Turning to the second, third, and fourth du Pont factors, the Board found Applicant's beer and other alcoholic products to be related or identical to Opposer's goods. Given the absence of any restrictions on channels of trade, the Board presumed that the goods travel in the same trade channels to the same classes of purchasers (and the record showed that the goods do in fact travel in the same channels). As to the sophistication of customers, the Board concluded that the parties' goods would be purchased by ordinary consumers without a great deal of care. [TTABlog note: after consumption of the goods, the purchasers would care even less].
Finally, as to the first du Pont factor, the Board found that, given the broad scope of protection to be accorded Opposer's mark, the similarities in the marks outweigh their differences. "[D]espite the difference[s] ... the commercial impression and general connotation of wild game birds, creates a confusingly similar mark."

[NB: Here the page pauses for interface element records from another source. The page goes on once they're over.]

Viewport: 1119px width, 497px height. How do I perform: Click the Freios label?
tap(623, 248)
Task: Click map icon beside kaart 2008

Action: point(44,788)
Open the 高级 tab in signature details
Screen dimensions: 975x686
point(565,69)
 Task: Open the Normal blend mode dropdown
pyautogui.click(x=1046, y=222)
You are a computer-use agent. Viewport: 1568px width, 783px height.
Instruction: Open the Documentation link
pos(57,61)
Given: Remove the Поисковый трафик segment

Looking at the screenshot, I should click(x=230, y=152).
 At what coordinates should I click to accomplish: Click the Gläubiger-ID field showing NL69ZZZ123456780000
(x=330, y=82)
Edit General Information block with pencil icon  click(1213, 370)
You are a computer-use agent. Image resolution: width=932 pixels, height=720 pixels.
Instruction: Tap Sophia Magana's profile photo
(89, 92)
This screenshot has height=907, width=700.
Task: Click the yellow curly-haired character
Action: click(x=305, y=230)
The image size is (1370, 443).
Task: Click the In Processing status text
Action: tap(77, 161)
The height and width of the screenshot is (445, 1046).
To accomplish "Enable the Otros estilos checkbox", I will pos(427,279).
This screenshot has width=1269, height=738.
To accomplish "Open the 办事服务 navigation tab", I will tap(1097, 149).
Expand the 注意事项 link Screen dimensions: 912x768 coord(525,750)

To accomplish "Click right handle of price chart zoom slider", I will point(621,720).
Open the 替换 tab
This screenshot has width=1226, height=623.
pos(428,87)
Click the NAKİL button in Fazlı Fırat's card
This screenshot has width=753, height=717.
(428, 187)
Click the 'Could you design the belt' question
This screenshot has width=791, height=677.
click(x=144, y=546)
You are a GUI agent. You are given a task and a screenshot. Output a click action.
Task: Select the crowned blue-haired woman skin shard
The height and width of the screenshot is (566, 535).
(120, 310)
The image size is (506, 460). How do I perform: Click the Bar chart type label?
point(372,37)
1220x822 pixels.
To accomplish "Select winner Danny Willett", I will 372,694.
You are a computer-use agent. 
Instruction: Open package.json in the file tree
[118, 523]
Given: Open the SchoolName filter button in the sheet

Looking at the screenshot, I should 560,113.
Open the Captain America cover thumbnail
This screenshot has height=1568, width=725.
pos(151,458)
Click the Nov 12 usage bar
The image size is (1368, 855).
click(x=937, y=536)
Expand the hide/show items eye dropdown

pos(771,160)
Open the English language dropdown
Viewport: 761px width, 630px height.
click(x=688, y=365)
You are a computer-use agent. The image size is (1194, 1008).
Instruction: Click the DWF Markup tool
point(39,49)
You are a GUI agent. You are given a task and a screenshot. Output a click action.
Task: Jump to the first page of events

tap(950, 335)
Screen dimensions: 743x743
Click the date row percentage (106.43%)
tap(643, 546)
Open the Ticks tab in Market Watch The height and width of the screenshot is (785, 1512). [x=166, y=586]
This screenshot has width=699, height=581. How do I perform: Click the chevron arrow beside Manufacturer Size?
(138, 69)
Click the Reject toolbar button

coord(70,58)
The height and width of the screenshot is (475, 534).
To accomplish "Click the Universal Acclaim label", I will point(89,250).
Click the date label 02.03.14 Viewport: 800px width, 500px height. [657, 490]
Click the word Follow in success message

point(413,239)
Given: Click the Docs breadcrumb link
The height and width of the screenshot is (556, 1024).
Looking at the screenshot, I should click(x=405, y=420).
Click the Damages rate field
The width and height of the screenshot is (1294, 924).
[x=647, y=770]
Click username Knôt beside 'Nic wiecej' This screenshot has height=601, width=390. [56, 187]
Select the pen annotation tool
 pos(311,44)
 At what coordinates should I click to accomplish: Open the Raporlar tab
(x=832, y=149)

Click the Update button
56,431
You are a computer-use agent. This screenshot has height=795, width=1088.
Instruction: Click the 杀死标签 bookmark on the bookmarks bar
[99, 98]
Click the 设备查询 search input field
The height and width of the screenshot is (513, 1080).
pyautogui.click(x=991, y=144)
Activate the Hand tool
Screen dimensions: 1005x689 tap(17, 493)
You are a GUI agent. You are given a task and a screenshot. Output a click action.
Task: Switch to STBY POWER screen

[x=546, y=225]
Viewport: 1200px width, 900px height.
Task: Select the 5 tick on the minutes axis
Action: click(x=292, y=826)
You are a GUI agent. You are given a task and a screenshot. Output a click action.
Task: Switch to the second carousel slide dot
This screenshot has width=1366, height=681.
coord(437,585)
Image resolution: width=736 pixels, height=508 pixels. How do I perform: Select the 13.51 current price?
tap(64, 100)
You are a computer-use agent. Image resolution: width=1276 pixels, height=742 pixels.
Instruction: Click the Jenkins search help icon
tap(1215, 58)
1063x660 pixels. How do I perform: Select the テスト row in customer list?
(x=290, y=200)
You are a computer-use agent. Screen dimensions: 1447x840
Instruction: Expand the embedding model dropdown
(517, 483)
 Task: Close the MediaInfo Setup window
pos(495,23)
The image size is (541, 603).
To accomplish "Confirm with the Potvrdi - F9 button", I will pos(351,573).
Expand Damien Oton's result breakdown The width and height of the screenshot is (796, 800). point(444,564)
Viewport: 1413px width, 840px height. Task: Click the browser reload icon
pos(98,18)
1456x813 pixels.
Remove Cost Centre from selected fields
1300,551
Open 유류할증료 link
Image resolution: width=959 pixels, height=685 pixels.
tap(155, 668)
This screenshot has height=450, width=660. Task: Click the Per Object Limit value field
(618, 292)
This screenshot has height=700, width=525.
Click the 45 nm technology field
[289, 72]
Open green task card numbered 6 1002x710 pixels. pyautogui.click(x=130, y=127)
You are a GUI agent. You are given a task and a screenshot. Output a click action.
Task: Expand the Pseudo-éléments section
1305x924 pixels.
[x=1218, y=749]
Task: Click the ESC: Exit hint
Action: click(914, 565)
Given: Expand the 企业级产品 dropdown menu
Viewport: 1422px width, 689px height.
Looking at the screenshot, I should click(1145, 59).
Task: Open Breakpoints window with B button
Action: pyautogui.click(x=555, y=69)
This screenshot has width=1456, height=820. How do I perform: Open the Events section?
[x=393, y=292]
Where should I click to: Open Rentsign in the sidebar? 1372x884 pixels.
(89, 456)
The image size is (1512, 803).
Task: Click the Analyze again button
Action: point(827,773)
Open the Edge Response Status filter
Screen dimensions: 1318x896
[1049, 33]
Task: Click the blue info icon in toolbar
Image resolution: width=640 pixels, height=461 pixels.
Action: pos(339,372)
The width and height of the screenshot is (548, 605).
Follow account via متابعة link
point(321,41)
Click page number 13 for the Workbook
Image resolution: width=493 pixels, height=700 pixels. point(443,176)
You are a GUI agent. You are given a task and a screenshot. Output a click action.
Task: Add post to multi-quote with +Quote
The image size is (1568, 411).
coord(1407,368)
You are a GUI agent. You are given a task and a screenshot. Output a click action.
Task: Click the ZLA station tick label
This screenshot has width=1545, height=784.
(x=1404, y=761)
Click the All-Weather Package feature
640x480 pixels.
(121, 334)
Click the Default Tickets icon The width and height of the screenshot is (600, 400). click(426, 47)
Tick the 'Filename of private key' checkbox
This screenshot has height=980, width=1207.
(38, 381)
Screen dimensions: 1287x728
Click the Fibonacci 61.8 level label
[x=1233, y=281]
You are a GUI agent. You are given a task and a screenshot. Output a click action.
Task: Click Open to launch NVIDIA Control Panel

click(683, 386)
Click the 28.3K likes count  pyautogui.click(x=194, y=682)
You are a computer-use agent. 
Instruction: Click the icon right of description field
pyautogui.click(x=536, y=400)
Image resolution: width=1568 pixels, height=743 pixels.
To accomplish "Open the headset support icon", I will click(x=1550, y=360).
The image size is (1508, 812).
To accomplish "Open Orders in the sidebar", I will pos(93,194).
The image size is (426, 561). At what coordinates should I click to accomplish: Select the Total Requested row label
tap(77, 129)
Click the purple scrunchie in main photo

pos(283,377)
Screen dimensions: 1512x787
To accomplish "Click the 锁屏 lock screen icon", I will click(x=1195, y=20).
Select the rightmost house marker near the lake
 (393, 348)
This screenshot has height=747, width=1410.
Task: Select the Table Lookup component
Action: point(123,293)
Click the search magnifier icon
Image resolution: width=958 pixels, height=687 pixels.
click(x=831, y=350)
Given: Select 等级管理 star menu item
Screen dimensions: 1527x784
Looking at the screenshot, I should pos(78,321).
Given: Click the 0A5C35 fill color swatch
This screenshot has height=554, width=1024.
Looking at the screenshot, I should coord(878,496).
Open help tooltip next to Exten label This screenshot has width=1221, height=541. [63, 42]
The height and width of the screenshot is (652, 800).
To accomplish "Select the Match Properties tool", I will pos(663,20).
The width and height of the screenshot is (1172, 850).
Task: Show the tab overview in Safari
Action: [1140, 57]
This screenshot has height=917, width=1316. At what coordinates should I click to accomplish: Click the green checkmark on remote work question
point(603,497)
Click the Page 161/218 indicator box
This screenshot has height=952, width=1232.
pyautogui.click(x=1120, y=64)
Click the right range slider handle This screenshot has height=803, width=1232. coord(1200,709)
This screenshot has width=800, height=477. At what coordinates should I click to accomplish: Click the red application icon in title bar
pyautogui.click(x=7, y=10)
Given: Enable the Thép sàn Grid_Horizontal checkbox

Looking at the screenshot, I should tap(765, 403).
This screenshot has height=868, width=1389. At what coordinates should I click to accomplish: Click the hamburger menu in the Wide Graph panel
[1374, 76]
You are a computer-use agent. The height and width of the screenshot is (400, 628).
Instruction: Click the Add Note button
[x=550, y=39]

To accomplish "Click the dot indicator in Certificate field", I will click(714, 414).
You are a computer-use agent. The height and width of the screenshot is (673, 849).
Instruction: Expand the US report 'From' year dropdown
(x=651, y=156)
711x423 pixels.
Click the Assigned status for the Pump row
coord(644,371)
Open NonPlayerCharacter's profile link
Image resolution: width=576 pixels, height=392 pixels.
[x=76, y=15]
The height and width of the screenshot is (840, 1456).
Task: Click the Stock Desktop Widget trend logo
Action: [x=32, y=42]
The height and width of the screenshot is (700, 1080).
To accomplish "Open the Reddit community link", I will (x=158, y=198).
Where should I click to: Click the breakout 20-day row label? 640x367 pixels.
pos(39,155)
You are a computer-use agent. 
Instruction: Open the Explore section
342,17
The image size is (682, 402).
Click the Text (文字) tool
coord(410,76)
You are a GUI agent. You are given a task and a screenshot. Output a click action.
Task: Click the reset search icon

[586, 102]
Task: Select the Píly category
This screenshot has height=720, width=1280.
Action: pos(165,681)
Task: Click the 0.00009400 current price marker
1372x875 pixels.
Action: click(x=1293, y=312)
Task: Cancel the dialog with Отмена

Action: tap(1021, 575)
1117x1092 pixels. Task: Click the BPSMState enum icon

Applicant argued that the term WILD is weak in view of "numerous third-party registrations and uses of the word WILD in connection with various alcoholic and non-alcoholic beverages." It also contended that TURKEY should be accorded narrow protection in view of the "numerous registrations and uses of bird names" in connection with the involved goods. However, the Board found that those third-party uses and registrations (for, e.g., DR. WILD, WILD RIVER, THE WILD BUNCH, WILD THING) did not show that the term WILD has some "ordinary significance" in the field of beverages. The third-party registrations and uses of bird names "have even less probative value," because "they present a variety of names, do not point to ordinary usage of a particular term, and do not show that the words in issue here, TURKEY and GEESE, are so widely used that consumers are able 'to discern between several competing products having similar, but not identical, product names and bird images.'"
Noting that any doubt on the 2(d) issue must be resolved in favor of the prior registrant, the Board sustained the opposition.